Thailand AFC U23 Championships

Five Things We Learned From Thailand’s 2-1 Defeat to Australia

Obb Deewajin

Football Tribe Thailand


After a promising start that saw them take an early lead, Thailand’s U23 side were undone in the second half of their critical group stage match against Australia. With the final game against Iraq now set to be an all-important fixture for the War Elephants, it’s worth taking a look back at what went wrong for them in this match:

Left-heavy War Elephants 

For the second game running, Thailand’s opener came from the left and the host completely dominated that flank throughout the entire first half. 

58% of Thailand’s attacking play originated from the left, which may not be a surprise to many considering talents such as Suphanat Mueanta and Supachok Sarachat are so natural cutting inside from said position. However, much of this is also down to Sorawit Panthong’s individual trait. 

The Muangthong United youngster has been a revelation at central midfield for the U23s, stitching the whole team together with his composure and willingness to get on the ball, but Sorawit’s preference to drift on to his stronger left-foot meant he somewhat under-utilized the other half of the pitch, consequently making the Thais attack one-dimensional at times.

Welcome to the D'Agostino show!

You can take away D'Agostino’s brace and the Perth Glory striker would still have been the best player on the pitch. The Socceroos were behind and under massive pressure but D'Agostino took his chance well. His equalizer disrupted Thailand’s rhythm, setting up a stable half-time talk which allowed the team to come out and storm the second-half.

Formation change sparks Socceroos second-half dominance

It’s safe to say that Graham Arnold was frustrated by his team’s first-half display. And credits to the former-Sydney FC head coach, Australia were a different side after the break, with more urgency and more flair. 

Even so, this is not merely down to a motivational half-time team talk, but also Arnold’s decision to swap to a conventional back-4 when in possession. Initially, Australia started in a 4-5-1 formation built build-up in a 3-5-2 using the back-3 of Thomas Deng, Tass Mourdoukoutas and Dylan Ryan. Right midfielder Jacob Italiano held his position, left-back Gersbach moved forward to left-wing and Reno Piscopo joined D'Agostino upfront. 

However, the players seemed to have issues switching between positions in and out of possession which slowed down their passing tempo.

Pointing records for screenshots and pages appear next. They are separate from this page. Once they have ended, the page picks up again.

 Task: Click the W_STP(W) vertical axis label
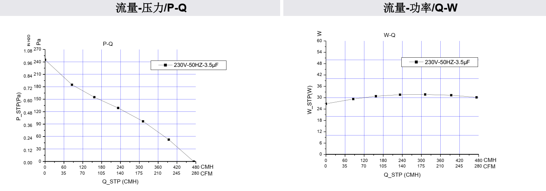[x=310, y=99]
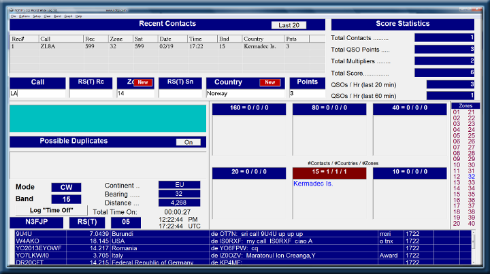Click the Country field showing Norway
Screen dimensions: 490x274
pyautogui.click(x=245, y=94)
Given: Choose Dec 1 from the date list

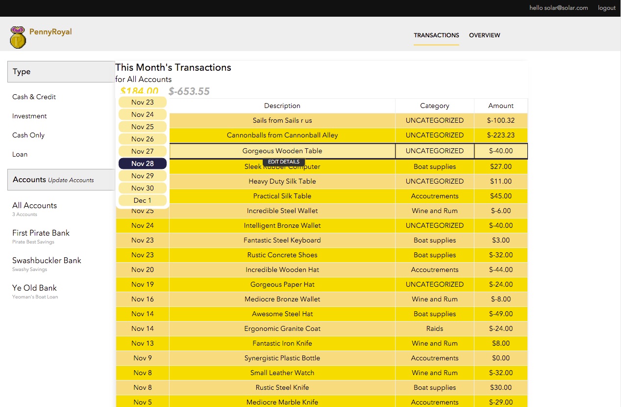Looking at the screenshot, I should pyautogui.click(x=143, y=200).
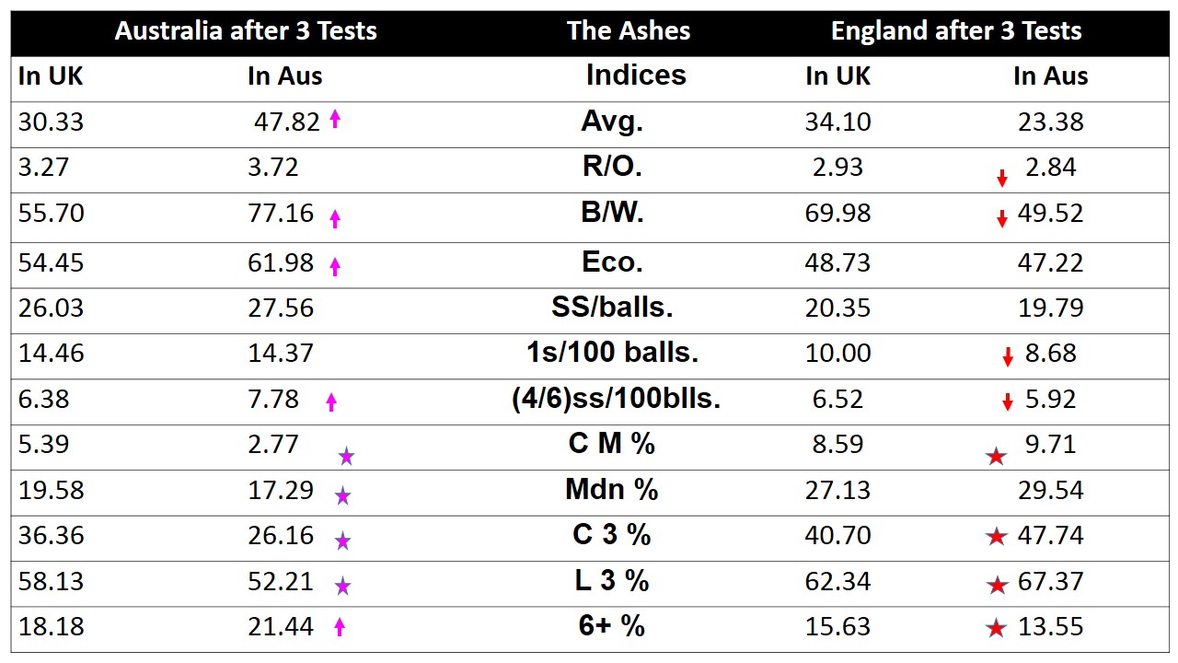Click the purple star next to 2.77
Screen dimensions: 1178x663
[346, 456]
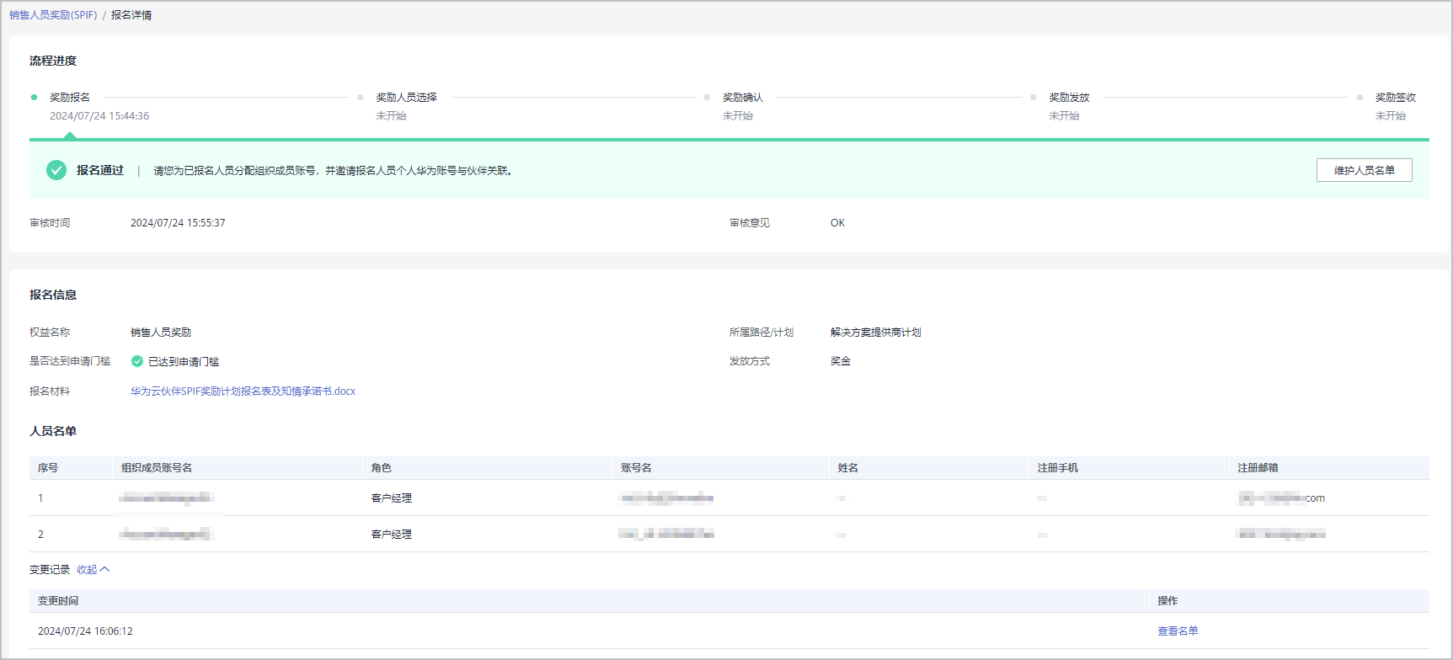The image size is (1453, 660).
Task: Click the change time 2024/07/24 16:06:12 row
Action: [85, 631]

The spacing between each player was also too far apart, not compact enough, hence making it easy for the Thai players to play their way out on the counter-attack with short, quick, passes.

In the second-half, Arnold abandoned the 4-5-1 for the 4-2-3-1 and began their attack with a more conventional back-4. Thomas Deng returned to his right-back role in possession and both fullbacks were instructed to bomb forward. 

The 4-2-3-1 let Piscopo pick up the ball from deeper areas, using the extra yards of space to accelerate his runs against the Thai defense. The formation change also added compactness to the team and Australia were much more efficient at closing-down the opposition when possession is turnover - killing Thailand’s counter-attacks.

Thailand Lack a Midfield Conductor

For all the sparks Sorawit set off since his inclusion in the squad, Thailand still needs a true midfield conductor. Against Australia, Sorawit completed all five of his dribble attempts - the highest success rate of any player on the pitch that night. The 22-year-old was licensed to surge forward thanks to his midfield partner, Kritsada Kaman, playing a more disciplined role. 

This worked perfectly when Thailand was on the front foot and took the lead. However, holding onto a lead, slowing the game down just to speed it up again on the counter, is a completely different art form. And one area Akira Nishino pointed out in his post-match conference. 

“Our performance dropped off in the second half because we lack someone who can dictate the tempo of the game; controlling how we play when we’re in the lead, equal or trailing behind. We reiterate the importance of keeping possession but still made a few mistakes. I believe it’s down to our lack of experience. We need to learn to manage games depending on specific situations.”

Right-back Concern 

While the senior squad is spoiled with top-notch options at right-back, the U23 side is not as fortunate. Meechok Mahasaranukul started against Bahrain and Australia but were constantly beaten in 1-on-1. Going forward, the Suphanburi FC defender offered energy and numbers but couldn’t pick any teammates out with his crosses. He was reluctant to get close and physical against the opposition. 

To be fair to Meechok, he is not a natural right-back, having developed and played for Anurak Srikerd’s (the current Thai assistance head coach) U19 team as a center-back. He was not selected for the SEA Games so it’s quite a surprise to see Meechok as the first-choice right-back here. 

Backup Peerawat Akkratum is more dynamic and presents a more attacking outlet. Even so, it’s the defensive side of things that needs quick fixing and there is little evidence to suggest Peerawat is the answer. Thitavee Aksornsri can fill in at right-back but, he too is new to the squad and normally a centre-back at club level. 

It’ll be interesting how Nishino deals with this issue.